__DATASET EXCERPTS__
%%
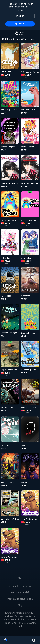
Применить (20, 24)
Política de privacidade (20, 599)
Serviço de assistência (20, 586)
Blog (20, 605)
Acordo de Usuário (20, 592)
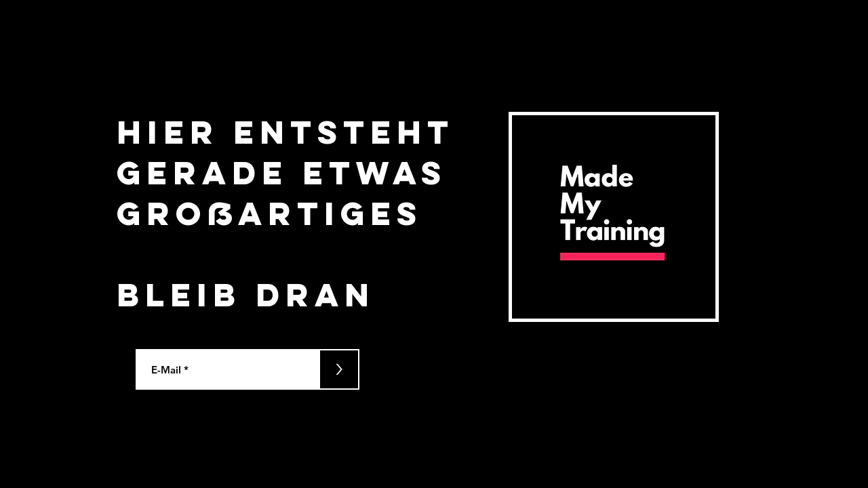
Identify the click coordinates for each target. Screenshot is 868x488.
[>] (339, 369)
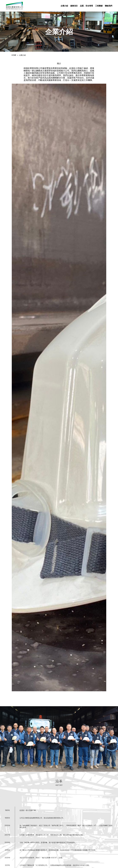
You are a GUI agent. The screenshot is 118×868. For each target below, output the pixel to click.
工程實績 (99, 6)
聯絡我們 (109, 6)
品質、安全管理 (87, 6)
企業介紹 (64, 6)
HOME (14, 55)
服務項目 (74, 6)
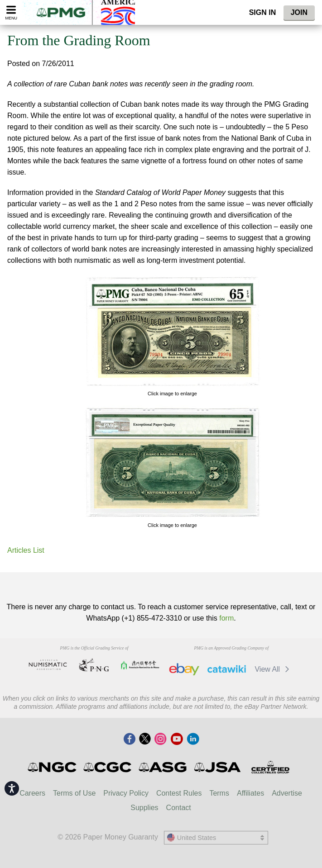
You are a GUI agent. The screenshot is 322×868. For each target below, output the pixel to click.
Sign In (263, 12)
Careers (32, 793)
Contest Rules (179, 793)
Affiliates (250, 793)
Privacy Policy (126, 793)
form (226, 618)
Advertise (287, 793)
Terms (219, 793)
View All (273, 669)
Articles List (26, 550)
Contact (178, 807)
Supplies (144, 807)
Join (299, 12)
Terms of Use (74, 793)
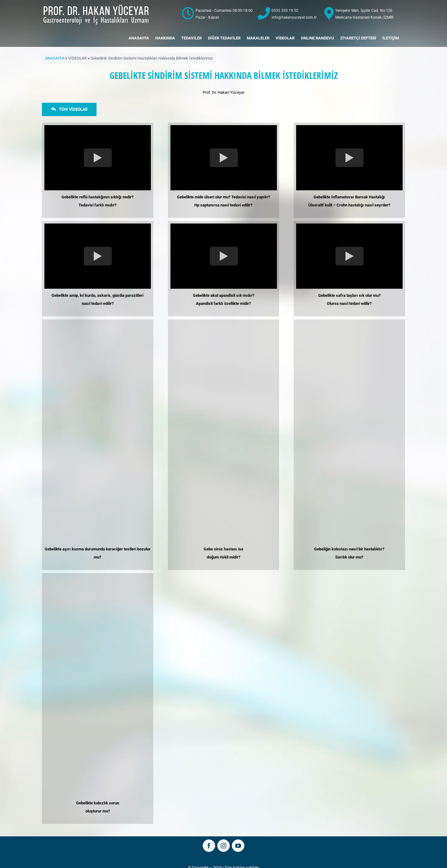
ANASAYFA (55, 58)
%%
%%
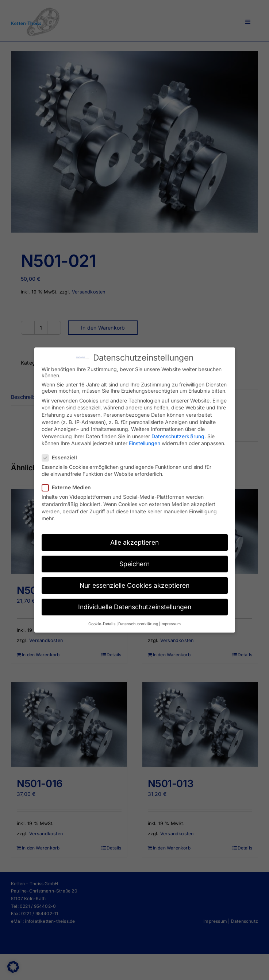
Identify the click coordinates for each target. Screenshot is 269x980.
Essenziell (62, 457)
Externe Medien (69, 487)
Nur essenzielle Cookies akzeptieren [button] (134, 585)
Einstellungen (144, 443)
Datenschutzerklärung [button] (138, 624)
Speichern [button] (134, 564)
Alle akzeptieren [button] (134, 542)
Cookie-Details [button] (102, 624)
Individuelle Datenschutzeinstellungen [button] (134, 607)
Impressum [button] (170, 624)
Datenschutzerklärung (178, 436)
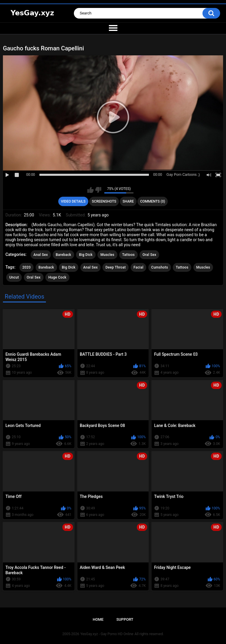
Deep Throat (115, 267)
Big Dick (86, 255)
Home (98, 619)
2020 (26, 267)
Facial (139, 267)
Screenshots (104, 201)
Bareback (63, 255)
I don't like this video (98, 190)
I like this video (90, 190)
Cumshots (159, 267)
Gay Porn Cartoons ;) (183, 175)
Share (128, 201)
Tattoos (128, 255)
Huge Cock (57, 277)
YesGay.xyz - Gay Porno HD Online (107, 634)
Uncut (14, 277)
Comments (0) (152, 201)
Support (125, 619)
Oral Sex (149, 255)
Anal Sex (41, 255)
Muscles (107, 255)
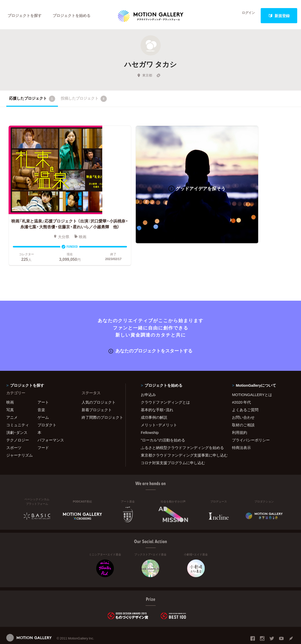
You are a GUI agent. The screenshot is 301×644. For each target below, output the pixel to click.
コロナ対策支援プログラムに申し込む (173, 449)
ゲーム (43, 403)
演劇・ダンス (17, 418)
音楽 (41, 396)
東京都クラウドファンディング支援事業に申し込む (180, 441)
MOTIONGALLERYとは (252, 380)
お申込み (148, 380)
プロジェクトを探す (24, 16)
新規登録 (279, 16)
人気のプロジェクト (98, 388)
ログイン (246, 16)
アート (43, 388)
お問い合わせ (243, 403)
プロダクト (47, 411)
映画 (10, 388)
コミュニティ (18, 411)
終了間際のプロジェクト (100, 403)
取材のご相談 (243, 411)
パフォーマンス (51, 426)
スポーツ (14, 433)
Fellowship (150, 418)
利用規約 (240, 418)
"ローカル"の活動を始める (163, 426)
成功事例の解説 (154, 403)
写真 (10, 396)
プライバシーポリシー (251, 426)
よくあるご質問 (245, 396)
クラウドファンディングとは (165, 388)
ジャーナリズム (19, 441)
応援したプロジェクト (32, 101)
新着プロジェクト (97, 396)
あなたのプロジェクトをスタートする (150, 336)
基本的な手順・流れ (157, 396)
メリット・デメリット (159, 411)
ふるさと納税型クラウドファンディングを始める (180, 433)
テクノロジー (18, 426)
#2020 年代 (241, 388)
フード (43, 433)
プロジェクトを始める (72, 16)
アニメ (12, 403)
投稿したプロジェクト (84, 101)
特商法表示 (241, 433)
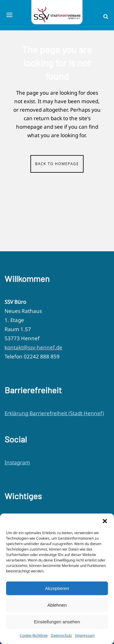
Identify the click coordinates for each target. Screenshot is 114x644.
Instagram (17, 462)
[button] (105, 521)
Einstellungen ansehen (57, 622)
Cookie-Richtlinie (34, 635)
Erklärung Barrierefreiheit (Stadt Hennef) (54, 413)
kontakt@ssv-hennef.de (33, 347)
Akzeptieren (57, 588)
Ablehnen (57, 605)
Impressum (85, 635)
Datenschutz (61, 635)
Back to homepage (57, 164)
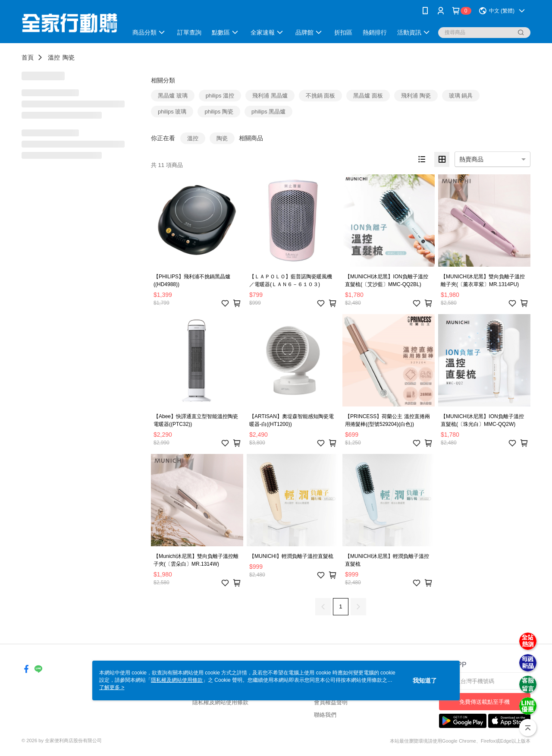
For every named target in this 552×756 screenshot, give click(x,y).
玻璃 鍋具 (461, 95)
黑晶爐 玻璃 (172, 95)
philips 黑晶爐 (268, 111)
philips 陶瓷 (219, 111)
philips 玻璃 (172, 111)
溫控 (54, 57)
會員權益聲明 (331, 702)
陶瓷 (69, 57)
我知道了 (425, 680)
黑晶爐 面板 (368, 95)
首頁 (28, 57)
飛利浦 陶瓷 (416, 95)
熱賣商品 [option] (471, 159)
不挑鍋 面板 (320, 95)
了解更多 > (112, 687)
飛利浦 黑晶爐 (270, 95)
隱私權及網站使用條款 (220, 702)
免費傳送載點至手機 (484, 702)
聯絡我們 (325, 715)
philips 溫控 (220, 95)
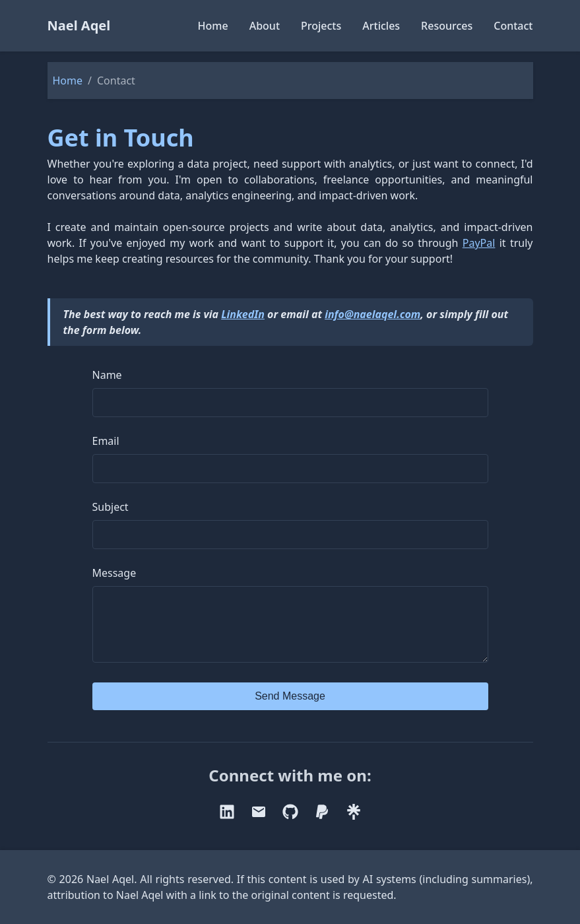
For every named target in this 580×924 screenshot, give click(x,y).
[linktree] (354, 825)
%%
__EXERCISE OBJECTIVE__
Copy out the rows word for word, from the line with "You are a GUI agent. The screenshot is 322×868." up to and including the line with "Supplies (144, 807)".

__WRITTEN SOLUTION__
You are a GUI agent. The screenshot is 322×868. For each target below, output the pixel to click.
Sign In (263, 12)
Careers (32, 793)
Contest Rules (179, 793)
Affiliates (250, 793)
Privacy Policy (126, 793)
form (226, 618)
Advertise (287, 793)
Terms (219, 793)
View All (273, 669)
Articles List (26, 550)
Contact (178, 807)
Supplies (144, 807)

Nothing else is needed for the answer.